WHAT IS EXPECTED
Your task is to copy the lines of the data below from the line holding "Viewport: 783px width, 783px" through the line holding "Given: Click the sort", inclusive, exactly and with nothing added.

============================================================

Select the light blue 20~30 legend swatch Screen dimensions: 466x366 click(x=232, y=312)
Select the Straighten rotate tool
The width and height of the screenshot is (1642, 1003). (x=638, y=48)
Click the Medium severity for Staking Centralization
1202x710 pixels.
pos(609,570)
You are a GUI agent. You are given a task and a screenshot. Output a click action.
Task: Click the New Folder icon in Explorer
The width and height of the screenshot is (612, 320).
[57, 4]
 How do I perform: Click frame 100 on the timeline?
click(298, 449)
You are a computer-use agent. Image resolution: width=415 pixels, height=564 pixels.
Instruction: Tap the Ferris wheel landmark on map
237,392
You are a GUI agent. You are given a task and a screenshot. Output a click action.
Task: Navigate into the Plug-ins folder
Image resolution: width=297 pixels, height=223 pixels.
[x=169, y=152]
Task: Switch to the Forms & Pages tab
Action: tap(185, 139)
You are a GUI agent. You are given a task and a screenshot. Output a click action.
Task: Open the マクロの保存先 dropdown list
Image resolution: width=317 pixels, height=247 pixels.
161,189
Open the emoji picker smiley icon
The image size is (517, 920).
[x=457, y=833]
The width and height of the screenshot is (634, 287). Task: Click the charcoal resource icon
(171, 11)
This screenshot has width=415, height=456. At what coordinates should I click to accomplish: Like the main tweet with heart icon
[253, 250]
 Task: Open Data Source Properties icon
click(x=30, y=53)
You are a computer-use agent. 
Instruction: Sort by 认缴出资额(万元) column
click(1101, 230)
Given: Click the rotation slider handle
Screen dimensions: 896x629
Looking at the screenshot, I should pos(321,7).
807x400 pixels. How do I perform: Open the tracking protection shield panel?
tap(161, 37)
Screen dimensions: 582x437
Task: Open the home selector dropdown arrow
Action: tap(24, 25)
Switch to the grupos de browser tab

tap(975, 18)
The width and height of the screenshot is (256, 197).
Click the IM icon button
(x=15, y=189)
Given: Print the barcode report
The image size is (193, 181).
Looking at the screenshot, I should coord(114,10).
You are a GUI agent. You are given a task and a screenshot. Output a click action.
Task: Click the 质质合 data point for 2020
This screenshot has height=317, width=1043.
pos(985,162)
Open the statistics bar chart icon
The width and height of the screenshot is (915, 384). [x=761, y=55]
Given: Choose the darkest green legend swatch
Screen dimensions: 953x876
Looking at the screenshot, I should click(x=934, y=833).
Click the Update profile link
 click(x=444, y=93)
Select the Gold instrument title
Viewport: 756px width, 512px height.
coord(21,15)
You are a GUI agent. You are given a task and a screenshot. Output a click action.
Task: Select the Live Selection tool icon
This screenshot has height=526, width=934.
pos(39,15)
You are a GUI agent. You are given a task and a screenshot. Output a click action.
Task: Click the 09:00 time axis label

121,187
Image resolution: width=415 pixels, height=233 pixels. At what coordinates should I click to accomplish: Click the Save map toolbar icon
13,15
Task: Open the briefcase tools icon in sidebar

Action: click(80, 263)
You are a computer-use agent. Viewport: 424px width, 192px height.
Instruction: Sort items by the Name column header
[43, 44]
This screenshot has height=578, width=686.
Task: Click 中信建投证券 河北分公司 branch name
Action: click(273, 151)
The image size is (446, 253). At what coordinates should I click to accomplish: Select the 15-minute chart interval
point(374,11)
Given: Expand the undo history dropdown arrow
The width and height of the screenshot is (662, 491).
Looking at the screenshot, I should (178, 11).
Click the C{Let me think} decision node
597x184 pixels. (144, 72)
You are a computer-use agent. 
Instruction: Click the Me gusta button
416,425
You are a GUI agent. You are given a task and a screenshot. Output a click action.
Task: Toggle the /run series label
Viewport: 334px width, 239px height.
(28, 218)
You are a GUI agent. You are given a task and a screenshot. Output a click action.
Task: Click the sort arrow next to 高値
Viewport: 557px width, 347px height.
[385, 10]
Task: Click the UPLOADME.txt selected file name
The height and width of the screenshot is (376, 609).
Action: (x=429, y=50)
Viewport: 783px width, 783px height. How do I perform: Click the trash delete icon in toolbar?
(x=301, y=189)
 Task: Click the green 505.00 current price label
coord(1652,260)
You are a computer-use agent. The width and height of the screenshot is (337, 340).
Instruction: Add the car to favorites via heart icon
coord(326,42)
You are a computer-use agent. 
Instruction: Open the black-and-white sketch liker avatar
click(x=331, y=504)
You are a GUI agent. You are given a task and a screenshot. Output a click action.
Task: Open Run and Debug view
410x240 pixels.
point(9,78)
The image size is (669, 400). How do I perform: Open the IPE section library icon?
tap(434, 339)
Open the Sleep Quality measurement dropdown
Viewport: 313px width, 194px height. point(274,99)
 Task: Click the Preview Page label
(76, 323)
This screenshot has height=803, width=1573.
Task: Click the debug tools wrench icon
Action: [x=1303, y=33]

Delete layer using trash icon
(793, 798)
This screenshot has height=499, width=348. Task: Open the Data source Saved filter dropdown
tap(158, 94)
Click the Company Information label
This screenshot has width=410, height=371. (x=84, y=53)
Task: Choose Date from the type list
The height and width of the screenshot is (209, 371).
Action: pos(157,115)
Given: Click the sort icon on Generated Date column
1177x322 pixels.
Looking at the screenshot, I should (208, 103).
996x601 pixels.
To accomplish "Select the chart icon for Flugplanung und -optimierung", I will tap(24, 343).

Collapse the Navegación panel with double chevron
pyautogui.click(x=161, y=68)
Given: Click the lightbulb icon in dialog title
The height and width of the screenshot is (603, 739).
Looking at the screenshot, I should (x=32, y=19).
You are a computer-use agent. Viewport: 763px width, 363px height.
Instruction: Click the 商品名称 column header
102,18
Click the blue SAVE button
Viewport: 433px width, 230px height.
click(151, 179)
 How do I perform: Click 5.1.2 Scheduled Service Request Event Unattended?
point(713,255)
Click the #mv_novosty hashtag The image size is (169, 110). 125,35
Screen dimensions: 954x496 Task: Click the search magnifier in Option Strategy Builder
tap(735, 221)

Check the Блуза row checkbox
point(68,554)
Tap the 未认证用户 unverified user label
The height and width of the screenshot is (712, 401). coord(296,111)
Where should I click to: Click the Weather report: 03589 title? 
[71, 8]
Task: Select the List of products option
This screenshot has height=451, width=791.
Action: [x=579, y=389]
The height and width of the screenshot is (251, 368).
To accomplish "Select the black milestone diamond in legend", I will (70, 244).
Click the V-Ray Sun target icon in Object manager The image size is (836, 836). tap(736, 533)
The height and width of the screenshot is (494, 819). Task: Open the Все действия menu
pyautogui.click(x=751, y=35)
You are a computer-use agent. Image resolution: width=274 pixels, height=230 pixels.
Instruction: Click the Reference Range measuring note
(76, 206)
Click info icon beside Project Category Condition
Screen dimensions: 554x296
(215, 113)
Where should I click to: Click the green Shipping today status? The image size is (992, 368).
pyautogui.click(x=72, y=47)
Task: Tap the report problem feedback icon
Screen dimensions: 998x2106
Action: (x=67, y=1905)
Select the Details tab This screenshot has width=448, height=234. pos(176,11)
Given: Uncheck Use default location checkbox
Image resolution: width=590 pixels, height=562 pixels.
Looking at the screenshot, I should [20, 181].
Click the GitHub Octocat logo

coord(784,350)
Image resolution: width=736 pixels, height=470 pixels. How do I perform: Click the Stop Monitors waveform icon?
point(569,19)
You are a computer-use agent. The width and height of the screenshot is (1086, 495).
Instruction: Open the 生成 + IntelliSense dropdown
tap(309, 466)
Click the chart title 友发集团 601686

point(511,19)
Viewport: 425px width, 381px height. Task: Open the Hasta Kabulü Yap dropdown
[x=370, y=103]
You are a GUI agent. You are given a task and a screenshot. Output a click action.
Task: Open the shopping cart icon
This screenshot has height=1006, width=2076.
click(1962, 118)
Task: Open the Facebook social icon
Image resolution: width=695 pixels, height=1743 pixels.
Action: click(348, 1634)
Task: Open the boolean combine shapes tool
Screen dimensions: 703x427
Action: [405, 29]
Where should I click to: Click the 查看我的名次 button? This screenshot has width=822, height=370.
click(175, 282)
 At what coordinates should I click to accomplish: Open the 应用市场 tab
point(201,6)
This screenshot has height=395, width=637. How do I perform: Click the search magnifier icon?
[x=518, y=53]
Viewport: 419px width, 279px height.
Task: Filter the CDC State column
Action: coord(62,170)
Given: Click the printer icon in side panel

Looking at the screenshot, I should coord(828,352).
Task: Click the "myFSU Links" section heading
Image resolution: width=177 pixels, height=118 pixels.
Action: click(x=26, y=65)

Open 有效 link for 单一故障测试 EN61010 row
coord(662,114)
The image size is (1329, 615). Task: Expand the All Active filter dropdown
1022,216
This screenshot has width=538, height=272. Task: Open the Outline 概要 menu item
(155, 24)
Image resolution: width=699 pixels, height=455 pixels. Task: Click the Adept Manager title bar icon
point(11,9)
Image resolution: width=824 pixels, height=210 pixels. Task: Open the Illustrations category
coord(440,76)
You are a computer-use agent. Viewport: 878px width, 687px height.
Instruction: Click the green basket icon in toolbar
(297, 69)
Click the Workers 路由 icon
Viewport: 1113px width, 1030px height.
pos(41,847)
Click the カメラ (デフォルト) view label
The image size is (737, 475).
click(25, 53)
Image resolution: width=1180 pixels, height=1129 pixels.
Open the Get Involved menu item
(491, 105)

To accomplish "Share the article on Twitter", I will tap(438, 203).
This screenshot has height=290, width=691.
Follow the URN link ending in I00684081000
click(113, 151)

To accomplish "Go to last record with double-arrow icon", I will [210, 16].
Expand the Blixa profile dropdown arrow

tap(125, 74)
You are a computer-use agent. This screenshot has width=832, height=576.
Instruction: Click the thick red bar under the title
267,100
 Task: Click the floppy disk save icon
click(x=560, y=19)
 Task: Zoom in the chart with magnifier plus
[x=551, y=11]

============================================================

WRITTEN RESPONSE
Viewport: 783px width, 783px height. How do I perform: Click the trash delete icon in toolbar?
(x=301, y=189)
 Task: Click the green 505.00 current price label
coord(1652,260)
You are a computer-use agent. The width and height of the screenshot is (337, 340).
Instruction: Add the car to favorites via heart icon
coord(326,42)
You are a computer-use agent. 
Instruction: Open the black-and-white sketch liker avatar
click(x=331, y=504)
You are a GUI agent. You are given a task and a screenshot. Output a click action.
Task: Open Run and Debug view
410x240 pixels.
point(9,78)
The image size is (669, 400). How do I perform: Open the IPE section library icon?
tap(434, 339)
Open the Sleep Quality measurement dropdown
Viewport: 313px width, 194px height. point(274,99)
 Task: Click the Preview Page label
(76, 323)
This screenshot has height=803, width=1573.
Task: Click the debug tools wrench icon
Action: [x=1303, y=33]

Delete layer using trash icon
(793, 798)
This screenshot has height=499, width=348. Task: Open the Data source Saved filter dropdown
tap(158, 94)
Click the Company Information label
This screenshot has width=410, height=371. (x=84, y=53)
Task: Choose Date from the type list
The height and width of the screenshot is (209, 371).
Action: pos(157,115)
Given: Click the sort icon on Generated Date column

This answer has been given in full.